Bernard le bûcheron

Roland Grandet

fable moderne

     Bernard le bûcheron

 

   Il était une fois Bernard le bûcheron qui vit son pays ravagé par les flammes.

La terre était noircie. Les petits vers de terre couinaient et les fourmis pleuraient.

Poser son pied dans la suie Un cimetière de charbon sous les talons.

Le ciel bleu sombre à perte de vue. Les rivières marrons qui mordent Les champs, les champs, les champs Les oreilles enrubannées de gel.

Dans son sommeil l'esprit de la forêt lui parle : Le nom des rivières Le nombre de champs La couleur des nuages.

Dans son sommeil le mauvais esprit l'égare : Le nom des rivières Le nombre de champs La couleur des nuages.

Les pieds dans la vase La faim nouant les tripes. L'esprit de l'arbre mène Bernard dans les grandes forêts lui montre les futaies, les hêtraies, les pinèdes les jeunes pousses et les vieux décatis les tourbières mensongères et les clairières riantes.

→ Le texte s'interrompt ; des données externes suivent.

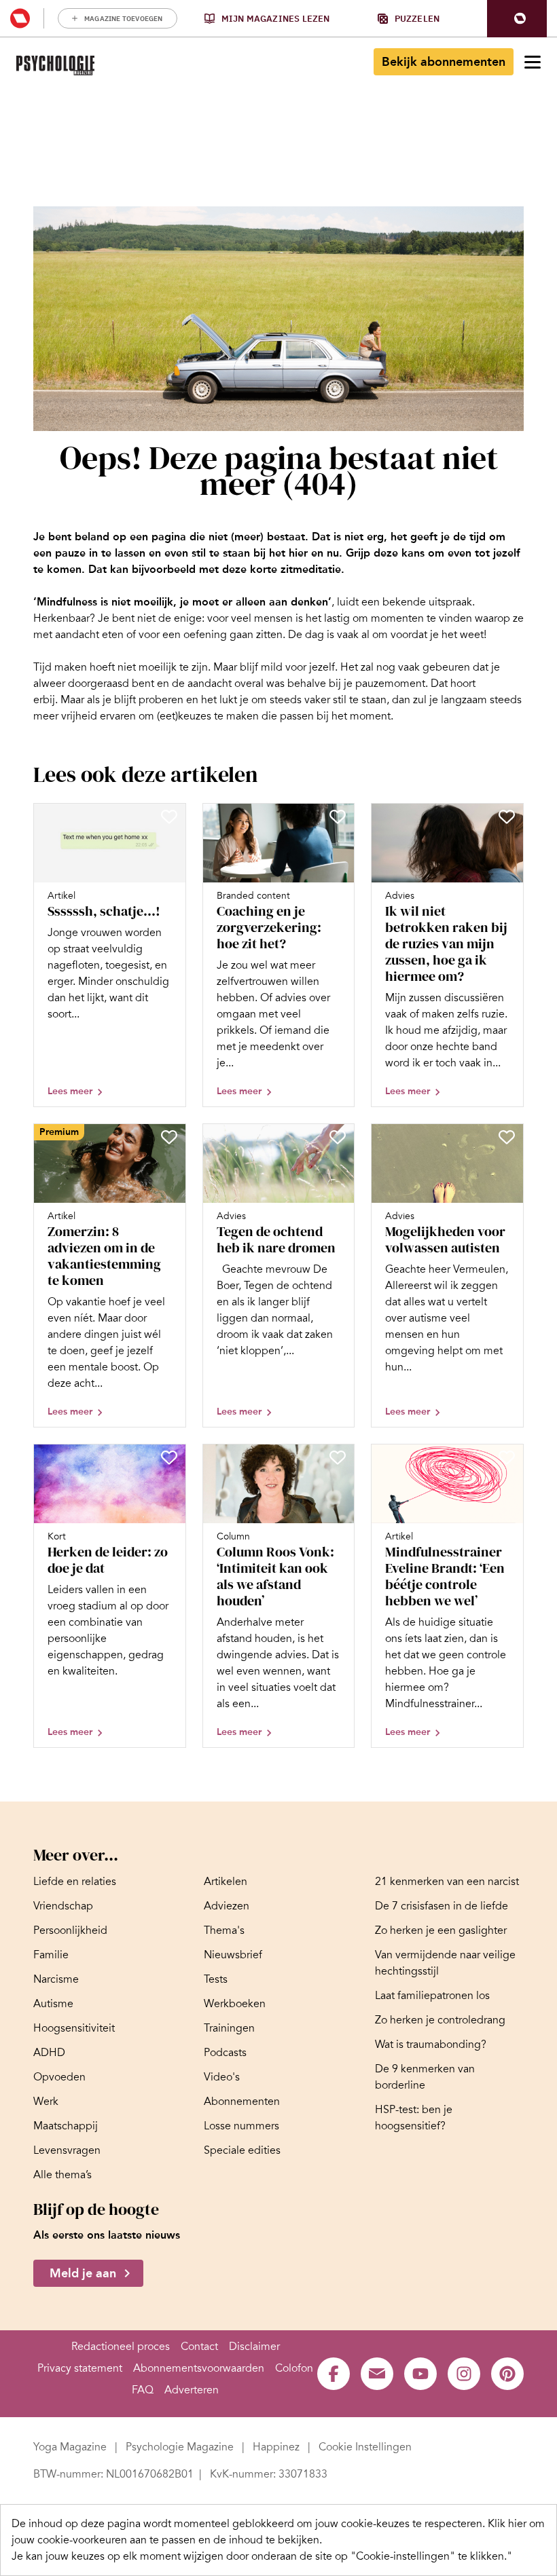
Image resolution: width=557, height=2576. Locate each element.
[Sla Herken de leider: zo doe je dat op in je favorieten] (169, 1457)
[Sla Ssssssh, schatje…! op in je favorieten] (169, 816)
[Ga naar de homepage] (55, 65)
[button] (517, 18)
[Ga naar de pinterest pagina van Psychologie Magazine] (507, 2373)
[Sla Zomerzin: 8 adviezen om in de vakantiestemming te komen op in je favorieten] (169, 1137)
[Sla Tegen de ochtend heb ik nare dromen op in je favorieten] (337, 1137)
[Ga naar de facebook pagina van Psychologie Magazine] (333, 2373)
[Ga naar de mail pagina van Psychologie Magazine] (377, 2373)
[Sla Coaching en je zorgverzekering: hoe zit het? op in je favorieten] (337, 816)
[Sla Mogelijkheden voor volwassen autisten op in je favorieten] (507, 1137)
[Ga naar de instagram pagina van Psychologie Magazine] (464, 2373)
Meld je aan (83, 2273)
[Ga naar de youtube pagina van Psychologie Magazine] (420, 2373)
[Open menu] (532, 61)
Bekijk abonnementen (443, 61)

Aussitôt assoupi le mauvais esprit de l'arbre commande : coupe, tranche, assèche, amoncelle des tas de bois jusqu'au ciel.

Aux animaux geignant sous le joug le sang du soir se mêle.

Coupe, coupe mon Bernard. Sous la lame une mèche blonde la douceur qui s'emmêle à la sueur du mâle montrant la paix, le jardin les légumes attendris les joues roses des bambins.

Bernard à ses pieds renonce à l'or, à la puissance.

Le mauvais esprit s'habille de satin séduit la blonde au sourire mutin laissant Bernard à ses rêves de fou.

Quand tous les animaux des trous des caves sortent par milliers dévorant ce séducteur malsain Bernard au bras de sa blonde la marmaille en dentelle cueille les fleurs de l'esprit.